START EXTRACTED ENTRIES

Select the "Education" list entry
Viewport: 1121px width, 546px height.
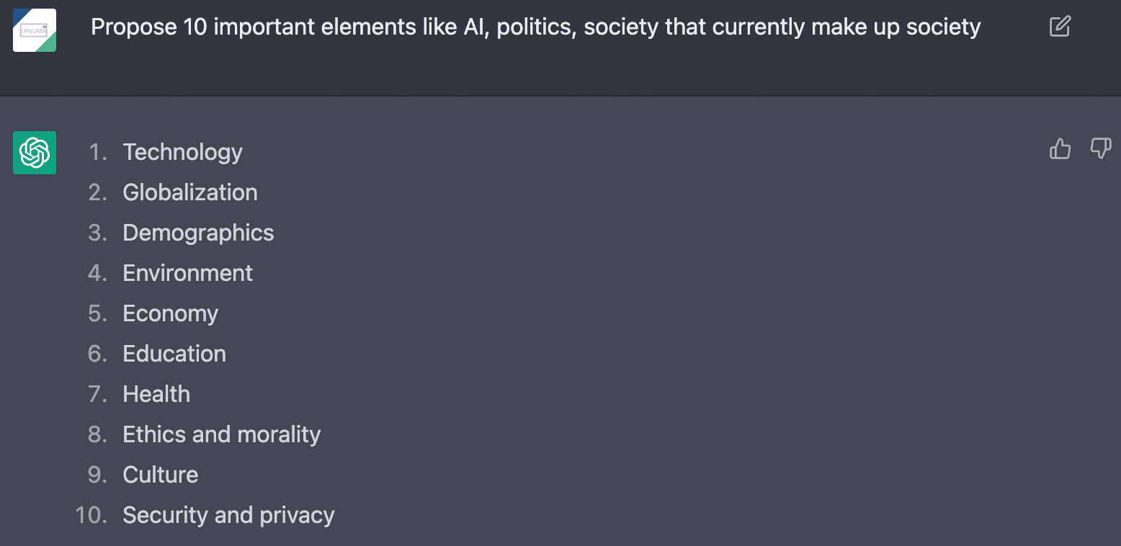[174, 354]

END EXTRACTED ENTRIES
START EXTRACTED ENTRIES

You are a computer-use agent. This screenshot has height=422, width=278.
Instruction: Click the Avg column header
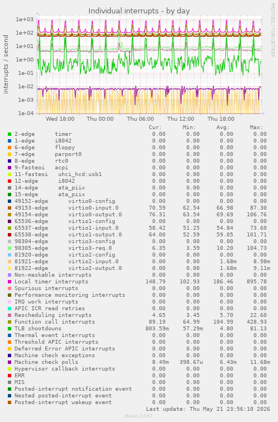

END EXTRACTED ENTRIES

TASK TO COMPLETE —
All lines above from the one holding "You are a computer-use" to the one holding "Instruction: Click the Avg column header", inclusive, are to be copied exactly; no other line is wanted.

EXERCISE OUTPUT —
You are a computer-use agent. This screenshot has height=422, width=278.
Instruction: Click the Avg column header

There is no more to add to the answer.